Executive Summary

In order to demonstrate the principles of linear regression, in this project, I investigate two questions using the mtcars dataset:

  1. Is an automatic or manual transmission better for MPG?

  2. Quantify the MPG difference between automatic and manual transmissions.

These seemingly simple questions yield very different answers depending on how one chooses to model the given data. In this investigation, I’ll explore answers to these questions based on a number of different linear regression models.

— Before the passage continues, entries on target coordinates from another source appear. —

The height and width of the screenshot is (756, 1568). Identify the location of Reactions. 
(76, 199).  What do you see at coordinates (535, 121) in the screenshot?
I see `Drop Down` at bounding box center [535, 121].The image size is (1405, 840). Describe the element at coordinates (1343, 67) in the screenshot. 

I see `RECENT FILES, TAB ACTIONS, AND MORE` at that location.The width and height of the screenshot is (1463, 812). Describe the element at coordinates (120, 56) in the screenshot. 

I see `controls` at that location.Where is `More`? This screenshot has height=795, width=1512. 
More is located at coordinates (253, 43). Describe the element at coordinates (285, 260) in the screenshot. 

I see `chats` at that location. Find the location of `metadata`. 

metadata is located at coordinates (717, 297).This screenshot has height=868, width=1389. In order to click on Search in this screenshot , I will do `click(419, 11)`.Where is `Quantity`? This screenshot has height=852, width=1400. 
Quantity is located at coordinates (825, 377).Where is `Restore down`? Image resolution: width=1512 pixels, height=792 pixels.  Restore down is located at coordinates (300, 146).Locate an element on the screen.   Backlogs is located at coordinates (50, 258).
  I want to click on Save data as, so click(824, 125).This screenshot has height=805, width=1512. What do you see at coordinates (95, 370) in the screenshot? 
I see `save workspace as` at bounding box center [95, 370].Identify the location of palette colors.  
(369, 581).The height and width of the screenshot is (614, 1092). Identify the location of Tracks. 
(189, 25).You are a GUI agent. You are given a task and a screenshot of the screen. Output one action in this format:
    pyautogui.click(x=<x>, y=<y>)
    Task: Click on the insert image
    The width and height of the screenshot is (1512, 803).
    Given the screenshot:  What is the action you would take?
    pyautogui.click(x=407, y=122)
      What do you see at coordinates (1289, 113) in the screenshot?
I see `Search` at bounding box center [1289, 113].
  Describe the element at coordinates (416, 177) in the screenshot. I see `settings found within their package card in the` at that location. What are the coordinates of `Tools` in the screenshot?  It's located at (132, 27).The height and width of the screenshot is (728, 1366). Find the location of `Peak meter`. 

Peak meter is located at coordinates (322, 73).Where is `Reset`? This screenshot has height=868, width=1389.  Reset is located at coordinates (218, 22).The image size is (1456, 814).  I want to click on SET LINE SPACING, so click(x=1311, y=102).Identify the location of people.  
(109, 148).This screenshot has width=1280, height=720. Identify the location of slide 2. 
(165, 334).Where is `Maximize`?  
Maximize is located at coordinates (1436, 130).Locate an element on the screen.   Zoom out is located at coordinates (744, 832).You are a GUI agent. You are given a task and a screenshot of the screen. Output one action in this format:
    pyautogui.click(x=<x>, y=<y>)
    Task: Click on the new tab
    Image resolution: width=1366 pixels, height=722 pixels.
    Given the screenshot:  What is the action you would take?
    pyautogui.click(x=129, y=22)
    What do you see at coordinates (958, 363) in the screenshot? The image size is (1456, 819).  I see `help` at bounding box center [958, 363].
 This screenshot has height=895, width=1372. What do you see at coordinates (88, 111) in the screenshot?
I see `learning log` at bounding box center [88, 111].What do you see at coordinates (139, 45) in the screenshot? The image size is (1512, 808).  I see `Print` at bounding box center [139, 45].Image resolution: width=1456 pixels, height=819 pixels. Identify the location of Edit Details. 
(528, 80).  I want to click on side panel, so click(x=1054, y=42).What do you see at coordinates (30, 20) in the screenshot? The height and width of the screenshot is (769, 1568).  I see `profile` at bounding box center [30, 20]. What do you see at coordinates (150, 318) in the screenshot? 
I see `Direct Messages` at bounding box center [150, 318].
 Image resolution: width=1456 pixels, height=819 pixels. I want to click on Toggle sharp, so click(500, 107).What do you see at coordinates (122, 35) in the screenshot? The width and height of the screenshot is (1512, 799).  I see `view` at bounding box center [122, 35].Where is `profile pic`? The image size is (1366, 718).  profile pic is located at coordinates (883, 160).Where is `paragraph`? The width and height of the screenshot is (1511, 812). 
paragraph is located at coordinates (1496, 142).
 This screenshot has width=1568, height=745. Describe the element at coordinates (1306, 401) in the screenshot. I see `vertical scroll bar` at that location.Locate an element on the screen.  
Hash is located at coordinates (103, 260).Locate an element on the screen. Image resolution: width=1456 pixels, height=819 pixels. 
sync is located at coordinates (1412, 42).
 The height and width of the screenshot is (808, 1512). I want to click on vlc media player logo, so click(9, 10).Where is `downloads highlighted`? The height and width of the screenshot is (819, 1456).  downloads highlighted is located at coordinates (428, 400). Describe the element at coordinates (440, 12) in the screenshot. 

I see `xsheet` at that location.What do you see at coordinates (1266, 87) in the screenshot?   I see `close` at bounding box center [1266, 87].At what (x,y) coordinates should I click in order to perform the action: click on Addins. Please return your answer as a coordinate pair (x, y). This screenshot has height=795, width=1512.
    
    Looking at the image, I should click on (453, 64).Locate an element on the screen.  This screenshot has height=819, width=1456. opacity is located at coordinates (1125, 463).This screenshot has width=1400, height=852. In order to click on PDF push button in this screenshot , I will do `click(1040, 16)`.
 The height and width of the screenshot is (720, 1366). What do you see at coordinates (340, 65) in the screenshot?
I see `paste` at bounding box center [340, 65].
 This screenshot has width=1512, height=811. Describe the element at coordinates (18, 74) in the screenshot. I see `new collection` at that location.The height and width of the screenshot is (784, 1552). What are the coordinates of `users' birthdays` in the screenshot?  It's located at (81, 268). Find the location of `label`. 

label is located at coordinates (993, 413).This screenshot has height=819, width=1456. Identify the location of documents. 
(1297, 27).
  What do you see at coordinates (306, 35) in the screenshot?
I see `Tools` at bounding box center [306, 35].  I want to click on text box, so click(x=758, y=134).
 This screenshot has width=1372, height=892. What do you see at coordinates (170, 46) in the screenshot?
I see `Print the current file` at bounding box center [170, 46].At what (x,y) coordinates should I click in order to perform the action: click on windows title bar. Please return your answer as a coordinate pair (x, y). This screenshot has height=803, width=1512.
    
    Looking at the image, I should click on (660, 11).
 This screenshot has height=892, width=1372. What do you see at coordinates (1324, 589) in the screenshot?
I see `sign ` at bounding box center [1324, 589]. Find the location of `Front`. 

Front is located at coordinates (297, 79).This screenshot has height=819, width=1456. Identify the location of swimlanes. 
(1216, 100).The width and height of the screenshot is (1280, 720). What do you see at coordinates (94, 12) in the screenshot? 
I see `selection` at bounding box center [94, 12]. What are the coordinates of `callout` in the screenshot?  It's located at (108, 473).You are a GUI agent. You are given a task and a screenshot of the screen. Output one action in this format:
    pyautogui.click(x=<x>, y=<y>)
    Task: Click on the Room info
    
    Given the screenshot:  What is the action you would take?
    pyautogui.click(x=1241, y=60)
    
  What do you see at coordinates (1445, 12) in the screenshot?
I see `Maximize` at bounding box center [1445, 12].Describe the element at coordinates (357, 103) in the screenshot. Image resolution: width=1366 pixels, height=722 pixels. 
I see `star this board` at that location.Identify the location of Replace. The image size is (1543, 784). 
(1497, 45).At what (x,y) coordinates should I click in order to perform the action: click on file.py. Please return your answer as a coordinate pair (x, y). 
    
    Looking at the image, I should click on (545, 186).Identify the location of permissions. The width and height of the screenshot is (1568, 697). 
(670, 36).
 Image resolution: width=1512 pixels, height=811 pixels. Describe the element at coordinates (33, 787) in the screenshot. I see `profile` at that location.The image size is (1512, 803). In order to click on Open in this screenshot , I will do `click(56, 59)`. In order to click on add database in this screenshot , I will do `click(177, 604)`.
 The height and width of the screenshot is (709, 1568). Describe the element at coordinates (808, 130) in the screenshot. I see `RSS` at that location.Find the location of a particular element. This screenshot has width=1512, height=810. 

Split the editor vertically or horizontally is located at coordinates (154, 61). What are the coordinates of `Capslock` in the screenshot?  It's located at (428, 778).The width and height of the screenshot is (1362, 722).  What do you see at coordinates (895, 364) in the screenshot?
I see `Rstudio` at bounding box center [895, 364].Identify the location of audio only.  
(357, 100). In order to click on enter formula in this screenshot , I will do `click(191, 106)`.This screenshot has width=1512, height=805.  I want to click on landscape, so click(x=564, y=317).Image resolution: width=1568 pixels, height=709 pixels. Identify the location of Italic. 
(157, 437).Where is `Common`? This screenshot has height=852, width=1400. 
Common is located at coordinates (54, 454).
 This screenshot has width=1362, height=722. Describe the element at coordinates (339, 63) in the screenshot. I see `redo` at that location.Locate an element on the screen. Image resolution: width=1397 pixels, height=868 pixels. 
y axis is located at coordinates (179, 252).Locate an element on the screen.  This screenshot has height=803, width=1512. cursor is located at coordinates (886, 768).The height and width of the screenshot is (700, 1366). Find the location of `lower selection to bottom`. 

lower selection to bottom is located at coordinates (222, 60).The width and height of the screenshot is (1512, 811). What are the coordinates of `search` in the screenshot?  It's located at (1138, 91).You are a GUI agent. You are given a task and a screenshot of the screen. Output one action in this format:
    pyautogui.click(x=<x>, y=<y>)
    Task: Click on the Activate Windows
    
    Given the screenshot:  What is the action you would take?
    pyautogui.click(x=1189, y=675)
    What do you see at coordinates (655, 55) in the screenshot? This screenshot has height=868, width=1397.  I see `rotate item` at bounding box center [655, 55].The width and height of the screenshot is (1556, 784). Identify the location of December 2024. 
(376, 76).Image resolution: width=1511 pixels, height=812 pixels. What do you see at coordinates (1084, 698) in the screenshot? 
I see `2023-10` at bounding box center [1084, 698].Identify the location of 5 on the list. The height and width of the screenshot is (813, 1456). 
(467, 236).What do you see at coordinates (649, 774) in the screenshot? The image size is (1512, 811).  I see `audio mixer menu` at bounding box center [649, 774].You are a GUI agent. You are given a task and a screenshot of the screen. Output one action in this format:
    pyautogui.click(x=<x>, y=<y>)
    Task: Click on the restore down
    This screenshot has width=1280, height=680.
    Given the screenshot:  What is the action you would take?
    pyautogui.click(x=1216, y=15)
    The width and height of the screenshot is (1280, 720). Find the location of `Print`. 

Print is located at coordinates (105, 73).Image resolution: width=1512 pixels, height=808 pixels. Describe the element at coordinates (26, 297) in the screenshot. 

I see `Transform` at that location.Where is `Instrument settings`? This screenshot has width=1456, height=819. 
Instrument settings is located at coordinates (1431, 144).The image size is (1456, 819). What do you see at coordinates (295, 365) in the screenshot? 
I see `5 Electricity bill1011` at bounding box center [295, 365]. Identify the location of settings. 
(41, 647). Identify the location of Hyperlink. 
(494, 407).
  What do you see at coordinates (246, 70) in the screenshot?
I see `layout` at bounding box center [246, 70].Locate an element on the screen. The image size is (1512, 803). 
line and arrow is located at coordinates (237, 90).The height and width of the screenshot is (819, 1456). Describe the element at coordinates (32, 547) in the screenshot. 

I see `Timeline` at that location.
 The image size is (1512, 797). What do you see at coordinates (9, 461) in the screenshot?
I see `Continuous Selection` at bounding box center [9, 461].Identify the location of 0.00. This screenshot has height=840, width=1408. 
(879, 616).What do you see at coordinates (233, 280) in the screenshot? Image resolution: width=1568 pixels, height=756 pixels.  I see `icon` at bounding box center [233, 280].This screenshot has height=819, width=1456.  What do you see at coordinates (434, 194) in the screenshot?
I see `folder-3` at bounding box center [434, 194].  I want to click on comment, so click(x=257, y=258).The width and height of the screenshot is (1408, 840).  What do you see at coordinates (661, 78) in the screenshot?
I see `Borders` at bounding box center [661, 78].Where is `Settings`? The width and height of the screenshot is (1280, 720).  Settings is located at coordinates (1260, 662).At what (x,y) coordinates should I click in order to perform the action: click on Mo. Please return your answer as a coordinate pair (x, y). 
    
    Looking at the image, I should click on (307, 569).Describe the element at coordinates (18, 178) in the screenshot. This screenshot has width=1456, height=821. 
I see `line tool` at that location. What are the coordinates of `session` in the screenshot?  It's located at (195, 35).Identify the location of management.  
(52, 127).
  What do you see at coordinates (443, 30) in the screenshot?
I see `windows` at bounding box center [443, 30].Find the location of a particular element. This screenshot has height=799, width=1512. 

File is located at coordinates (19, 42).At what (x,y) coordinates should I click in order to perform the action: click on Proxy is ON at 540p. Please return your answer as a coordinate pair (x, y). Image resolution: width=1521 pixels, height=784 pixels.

Overall, we can conclude that a manual transmission does seem to be a better option than an automatic transmission in terms of miles per gallon, but the magnitude of this difference is tempered if we regress out the effects of a car’s weight and quarter mile time.

Exploratory Data Analysis

data("mtcars")
library(ggplot2)
library(dplyr)
library(datasets)
library(knitr)
library(GGally)
library(car)

I will start by calculating summary statistics comparing cars with automatic and manual transmissions in terms of mpg. I’ll first create a new variable to make our labels more interpretable in plots.

# create a new column
mtcars$transmission <- NA

# copy the data from the existing column into the new one
mtcars$transmission <- mtcars$am

# recode data to shorter labels, keeping factor order
mtcars$transmission <- dplyr::recode(mtcars$transmission, 
                                     `0` = 'Automatic', `1` = 'Manual')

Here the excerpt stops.